A lo largo de los siglos, diversos colectivos que constituyen la esencia misma de nuestra historia, como el pueblo gitano, han sido desplazados y marginados, enfrentando prejuicios arraigados que los han situado, en demasiadas ocasiones, en la periferia de la visibilidad institucional. A pesar de haber sido víctimas de una subestimación histórica, su resistencia y su lucha constante han permitido avanzar significativamente en el respeto a su dignidad y en el reconocimiento de su aportación indispensable a la cultura española. Hoy, el marco jurídico de España, fundamentado en la Constitución Española de 1978 y reforzado por la Ley 15/2022, de 12 de julio, integral para la igualdad de trato y la no discriminación, establece el derecho irrenunciable de todas las comunidades a mantener y desarrollar su identidad étnica y cultural, su cosmovisión y sus valores. El Estado tiene la obligación de fomentar la valoración y difusión de estas manifestaciones, reconociendo que la pluralidad no es una amenaza, sino el mayor activo de nuestra democracia.
Es imperativo que este reconocimiento legal se traduzca en una igualdad educativa real y efectiva. El sistema de enseñanza debe ser capaz de atender las particularidades socioculturales y la historia de los colectivos minorizados, integrando en los planes de estudio la riqueza de su lengua y sus costumbres. No se trata simplemente de una política de asistencia, sino de una estrategia de inclusión que garantice que todos los estudiantes, independientemente de su origen, cuenten con docentes capacitados y materiales bibliográficos que reflejen fielmente su realidad. En este sentido, la implementación de modelos educativos interculturales es esencial para rescatar y dignificar los valores que han sido sistemáticamente omitidos del relato oficial.
La actual realidad española exige fortalecer la capacidad de los educadores para abordar la diversidad desde una perspectiva bilingüe e intercultural allí donde sea necesario. No basta con promulgar normas; es urgente formar personal que domine las lenguas y variantes culturales de las comunidades con las que trabaja, asegurando que la educación básica no sea una herramienta de asimilación forzosa, sino un puente hacia la verdadera ciudadanía. Cuando se permite que la enseñanza se imparta respetando la lengua y las tradiciones propias, se entona un himno a la libertad que fortalece la cohesión social.

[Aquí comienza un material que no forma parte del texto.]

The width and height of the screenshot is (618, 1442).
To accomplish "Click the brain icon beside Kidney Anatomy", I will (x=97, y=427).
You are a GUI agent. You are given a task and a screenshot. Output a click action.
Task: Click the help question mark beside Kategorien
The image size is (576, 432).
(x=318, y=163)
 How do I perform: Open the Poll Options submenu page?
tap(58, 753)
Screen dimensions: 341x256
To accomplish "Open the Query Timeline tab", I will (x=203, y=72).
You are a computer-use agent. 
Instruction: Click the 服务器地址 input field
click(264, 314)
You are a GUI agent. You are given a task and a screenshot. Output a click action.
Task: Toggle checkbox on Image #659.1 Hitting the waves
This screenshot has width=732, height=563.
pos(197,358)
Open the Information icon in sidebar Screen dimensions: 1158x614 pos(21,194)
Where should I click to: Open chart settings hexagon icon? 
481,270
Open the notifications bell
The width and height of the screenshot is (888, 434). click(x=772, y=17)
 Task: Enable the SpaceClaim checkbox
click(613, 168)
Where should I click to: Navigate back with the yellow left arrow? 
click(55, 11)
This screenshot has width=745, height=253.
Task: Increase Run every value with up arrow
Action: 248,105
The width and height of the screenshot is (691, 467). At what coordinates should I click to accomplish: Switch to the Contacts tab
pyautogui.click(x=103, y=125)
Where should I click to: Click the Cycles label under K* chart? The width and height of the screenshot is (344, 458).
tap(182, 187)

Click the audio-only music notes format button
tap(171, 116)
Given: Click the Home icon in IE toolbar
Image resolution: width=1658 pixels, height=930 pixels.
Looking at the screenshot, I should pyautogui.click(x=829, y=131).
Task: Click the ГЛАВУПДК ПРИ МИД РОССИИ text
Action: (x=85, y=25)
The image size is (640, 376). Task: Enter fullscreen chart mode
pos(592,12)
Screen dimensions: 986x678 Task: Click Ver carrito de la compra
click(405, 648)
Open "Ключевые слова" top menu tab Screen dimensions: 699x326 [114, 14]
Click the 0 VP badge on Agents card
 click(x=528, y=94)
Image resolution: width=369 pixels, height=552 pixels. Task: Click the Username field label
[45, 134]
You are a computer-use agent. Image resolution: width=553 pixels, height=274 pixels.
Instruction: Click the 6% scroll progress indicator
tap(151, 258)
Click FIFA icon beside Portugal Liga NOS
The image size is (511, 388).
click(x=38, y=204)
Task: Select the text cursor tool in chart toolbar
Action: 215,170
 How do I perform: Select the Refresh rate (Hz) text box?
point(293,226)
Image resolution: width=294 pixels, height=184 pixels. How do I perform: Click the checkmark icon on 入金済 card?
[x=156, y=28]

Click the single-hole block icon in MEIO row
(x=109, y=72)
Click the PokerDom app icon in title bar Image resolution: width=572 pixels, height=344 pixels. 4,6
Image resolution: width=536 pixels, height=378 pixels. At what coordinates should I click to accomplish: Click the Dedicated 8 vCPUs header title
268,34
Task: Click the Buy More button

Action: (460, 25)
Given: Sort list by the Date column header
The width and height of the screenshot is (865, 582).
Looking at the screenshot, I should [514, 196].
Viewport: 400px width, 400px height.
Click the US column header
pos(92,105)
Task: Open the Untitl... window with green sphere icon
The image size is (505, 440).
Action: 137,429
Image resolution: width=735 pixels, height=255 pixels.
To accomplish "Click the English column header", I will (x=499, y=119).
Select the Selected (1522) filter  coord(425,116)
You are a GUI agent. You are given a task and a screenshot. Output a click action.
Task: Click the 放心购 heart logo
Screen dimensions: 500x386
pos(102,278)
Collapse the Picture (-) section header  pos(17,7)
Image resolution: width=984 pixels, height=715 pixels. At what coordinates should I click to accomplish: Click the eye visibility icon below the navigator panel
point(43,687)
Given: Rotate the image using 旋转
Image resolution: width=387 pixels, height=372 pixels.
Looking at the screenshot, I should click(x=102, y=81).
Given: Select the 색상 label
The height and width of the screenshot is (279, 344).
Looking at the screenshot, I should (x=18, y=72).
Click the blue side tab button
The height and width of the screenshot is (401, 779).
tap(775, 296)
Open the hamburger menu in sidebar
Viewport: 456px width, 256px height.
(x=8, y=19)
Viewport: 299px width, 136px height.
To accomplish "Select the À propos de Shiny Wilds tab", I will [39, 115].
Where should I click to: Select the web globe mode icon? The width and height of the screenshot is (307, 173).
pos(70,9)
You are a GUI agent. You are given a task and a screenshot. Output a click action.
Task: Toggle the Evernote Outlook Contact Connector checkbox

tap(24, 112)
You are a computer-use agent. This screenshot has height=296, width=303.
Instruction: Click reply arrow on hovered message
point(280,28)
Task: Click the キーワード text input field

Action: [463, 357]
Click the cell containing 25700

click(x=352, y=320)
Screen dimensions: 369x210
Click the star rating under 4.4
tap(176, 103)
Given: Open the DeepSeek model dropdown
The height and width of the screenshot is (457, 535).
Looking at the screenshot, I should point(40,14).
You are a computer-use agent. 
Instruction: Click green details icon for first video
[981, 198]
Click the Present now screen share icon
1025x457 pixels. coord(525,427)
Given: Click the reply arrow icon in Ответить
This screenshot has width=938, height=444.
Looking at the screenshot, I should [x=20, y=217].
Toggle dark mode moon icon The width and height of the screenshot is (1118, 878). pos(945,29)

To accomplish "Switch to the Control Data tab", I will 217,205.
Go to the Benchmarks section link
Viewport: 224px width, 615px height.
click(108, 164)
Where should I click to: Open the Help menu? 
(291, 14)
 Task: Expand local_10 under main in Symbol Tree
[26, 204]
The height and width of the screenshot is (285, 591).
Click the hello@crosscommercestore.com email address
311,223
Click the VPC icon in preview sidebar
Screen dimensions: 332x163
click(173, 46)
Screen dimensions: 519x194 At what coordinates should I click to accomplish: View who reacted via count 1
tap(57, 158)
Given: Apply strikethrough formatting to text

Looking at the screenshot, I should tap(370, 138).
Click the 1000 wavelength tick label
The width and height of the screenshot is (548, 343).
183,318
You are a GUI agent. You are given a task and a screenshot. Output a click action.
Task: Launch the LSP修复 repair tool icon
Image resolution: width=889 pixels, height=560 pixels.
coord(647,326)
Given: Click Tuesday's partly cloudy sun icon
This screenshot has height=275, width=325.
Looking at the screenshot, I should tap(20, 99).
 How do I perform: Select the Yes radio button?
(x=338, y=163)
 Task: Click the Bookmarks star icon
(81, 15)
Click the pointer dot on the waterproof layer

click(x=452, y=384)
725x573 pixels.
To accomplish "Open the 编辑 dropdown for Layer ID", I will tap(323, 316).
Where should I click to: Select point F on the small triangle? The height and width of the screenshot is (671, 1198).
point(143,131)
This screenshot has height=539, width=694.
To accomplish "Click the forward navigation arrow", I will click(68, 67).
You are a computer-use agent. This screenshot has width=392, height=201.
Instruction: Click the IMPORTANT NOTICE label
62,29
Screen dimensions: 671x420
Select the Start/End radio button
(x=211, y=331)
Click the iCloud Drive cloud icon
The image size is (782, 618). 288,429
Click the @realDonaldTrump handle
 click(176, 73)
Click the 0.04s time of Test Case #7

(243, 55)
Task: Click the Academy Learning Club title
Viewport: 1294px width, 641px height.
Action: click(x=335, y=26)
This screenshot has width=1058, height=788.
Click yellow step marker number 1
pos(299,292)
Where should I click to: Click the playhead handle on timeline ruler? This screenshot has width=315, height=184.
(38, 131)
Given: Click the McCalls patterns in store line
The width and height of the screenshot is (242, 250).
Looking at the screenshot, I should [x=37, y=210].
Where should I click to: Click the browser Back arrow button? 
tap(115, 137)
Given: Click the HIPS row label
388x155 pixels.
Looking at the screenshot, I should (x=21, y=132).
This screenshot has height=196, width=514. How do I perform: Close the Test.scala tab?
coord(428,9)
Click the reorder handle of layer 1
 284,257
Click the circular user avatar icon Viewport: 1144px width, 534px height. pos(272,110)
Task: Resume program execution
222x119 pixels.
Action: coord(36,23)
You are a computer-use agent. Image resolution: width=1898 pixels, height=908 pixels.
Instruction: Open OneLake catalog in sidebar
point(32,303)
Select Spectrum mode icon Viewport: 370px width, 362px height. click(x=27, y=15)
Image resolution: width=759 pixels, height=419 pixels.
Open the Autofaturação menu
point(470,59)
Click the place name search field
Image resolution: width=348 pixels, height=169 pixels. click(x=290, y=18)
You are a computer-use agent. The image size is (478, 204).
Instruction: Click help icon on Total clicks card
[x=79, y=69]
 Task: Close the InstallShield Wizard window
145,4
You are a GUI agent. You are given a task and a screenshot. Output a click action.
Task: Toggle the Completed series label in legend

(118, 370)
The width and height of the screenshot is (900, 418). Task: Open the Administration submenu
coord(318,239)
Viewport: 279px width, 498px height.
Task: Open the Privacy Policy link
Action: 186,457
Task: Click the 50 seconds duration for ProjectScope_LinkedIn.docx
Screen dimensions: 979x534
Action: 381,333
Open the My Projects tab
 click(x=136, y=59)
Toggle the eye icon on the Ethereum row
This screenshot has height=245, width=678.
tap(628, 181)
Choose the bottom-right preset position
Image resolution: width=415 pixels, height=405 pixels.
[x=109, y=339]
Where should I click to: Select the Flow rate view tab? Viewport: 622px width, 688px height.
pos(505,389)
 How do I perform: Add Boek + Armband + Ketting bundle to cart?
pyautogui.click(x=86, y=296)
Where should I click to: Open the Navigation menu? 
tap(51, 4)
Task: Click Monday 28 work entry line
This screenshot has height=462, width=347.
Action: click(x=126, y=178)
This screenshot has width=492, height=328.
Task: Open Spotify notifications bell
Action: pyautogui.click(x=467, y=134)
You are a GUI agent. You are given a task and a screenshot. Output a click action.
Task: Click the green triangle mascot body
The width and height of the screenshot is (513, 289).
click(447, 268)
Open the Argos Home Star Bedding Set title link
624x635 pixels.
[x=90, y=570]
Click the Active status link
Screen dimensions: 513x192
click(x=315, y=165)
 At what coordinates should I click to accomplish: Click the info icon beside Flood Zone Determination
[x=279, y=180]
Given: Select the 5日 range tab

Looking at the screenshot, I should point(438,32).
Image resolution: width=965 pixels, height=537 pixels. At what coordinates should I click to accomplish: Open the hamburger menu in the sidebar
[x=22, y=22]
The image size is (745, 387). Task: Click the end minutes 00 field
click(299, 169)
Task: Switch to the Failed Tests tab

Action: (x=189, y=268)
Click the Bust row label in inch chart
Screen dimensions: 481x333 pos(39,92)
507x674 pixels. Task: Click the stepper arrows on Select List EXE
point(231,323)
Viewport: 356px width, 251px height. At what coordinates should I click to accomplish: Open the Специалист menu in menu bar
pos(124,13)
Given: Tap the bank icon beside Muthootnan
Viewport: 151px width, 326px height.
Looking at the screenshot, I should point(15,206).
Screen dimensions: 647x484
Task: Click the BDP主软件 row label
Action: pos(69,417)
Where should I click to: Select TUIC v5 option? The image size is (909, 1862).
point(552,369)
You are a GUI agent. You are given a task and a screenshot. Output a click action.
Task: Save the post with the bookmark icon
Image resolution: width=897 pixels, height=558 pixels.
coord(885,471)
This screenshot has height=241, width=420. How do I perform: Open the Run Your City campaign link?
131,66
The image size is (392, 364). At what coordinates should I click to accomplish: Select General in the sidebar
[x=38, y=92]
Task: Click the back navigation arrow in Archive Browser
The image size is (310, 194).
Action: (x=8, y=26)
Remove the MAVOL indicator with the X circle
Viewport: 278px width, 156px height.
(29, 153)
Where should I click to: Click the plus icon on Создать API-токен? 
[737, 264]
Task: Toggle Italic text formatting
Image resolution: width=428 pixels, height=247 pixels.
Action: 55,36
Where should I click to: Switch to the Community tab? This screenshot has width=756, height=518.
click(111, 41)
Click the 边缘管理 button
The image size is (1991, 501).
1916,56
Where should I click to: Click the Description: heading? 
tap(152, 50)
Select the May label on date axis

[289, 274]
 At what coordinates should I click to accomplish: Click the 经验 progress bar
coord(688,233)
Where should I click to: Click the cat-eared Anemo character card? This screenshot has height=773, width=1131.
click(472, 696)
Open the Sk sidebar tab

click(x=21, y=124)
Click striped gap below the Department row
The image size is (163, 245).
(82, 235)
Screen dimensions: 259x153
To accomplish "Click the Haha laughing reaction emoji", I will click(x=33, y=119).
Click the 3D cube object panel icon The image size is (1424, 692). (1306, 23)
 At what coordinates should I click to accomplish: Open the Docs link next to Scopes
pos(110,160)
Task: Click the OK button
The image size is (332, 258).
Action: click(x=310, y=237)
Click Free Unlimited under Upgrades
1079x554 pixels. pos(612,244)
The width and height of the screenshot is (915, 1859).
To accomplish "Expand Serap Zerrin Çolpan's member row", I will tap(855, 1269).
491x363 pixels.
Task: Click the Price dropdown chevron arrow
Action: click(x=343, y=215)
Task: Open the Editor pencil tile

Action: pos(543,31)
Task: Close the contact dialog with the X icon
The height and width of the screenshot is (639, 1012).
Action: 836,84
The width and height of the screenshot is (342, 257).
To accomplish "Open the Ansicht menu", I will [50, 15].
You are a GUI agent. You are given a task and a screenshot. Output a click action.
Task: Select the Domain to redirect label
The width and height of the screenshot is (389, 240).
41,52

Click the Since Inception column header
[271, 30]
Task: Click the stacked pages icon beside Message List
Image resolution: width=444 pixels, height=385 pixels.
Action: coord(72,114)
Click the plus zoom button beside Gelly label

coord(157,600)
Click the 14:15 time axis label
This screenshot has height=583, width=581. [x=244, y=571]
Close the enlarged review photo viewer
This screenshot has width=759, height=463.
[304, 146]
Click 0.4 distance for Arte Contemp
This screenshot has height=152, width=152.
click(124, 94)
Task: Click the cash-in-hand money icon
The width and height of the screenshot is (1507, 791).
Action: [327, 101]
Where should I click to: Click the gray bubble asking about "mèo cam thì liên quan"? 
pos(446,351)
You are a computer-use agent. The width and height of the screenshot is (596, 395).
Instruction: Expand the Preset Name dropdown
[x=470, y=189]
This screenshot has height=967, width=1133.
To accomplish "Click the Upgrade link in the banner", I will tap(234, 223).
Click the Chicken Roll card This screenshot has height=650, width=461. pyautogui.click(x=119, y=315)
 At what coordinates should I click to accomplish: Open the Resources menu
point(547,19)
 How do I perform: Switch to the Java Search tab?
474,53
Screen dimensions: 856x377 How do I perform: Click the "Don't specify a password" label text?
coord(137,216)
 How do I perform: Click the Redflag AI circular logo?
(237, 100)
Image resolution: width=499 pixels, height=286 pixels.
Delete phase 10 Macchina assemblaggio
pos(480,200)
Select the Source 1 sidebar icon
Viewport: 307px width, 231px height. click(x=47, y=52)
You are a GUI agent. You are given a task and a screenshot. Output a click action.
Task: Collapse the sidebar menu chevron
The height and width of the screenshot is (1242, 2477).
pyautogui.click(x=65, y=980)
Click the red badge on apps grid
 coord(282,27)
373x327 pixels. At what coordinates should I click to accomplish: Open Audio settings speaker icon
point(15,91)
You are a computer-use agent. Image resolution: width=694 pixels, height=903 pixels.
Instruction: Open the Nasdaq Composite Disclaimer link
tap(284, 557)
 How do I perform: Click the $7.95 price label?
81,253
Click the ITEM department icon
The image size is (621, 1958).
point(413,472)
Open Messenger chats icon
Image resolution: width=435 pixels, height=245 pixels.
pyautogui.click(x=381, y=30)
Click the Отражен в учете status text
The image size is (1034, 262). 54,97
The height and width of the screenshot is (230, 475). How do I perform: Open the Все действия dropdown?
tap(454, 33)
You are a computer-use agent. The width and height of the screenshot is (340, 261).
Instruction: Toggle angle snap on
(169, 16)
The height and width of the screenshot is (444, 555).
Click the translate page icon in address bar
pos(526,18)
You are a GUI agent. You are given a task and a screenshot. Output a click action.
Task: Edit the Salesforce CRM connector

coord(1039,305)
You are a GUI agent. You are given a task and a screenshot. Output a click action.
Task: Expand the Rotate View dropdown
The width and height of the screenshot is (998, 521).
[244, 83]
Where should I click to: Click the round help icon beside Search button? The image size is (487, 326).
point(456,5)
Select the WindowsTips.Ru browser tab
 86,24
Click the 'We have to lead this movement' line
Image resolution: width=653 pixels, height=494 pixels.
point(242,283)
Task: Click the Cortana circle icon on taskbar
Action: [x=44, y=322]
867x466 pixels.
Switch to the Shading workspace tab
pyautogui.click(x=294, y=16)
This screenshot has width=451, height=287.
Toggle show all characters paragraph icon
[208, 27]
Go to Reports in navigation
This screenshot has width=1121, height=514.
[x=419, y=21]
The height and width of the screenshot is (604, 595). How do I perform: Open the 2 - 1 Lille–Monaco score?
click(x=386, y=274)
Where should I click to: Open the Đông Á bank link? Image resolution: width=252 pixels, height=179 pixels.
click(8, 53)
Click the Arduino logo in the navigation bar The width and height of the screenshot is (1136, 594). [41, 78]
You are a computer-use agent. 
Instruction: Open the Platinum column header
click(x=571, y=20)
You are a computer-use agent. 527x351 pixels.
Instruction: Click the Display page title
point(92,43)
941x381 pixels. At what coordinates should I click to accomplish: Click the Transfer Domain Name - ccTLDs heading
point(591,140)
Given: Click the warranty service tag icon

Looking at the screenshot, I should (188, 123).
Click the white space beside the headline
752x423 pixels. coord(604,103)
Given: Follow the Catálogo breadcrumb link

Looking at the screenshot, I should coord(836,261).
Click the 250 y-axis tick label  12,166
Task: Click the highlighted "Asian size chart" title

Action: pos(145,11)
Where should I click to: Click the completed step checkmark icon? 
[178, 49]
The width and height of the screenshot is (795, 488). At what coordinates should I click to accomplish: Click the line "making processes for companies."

La solución ante siglos de marginalidad reside en una voluntad política firme que dote de recursos a las instituciones para que el respeto al otro sea la norma y no la excepción. Solo mediante una educación que valore la multietnicidad y promueva el orgullo de la identidad propia, España podrá saldar su deuda histórica con aquellos que, siendo «genes de nuestro país», han sido tratados como extraños en su propia tierra. La verdadera modernidad de una nación se mide por su capacidad de abrazar todas sus raíces con la misma fuerza y dignidad.
«El hombre es la medida de todas las cosas; de las que son, en tanto que son, y de las que no son, en cuanto que no son». — Protágoras.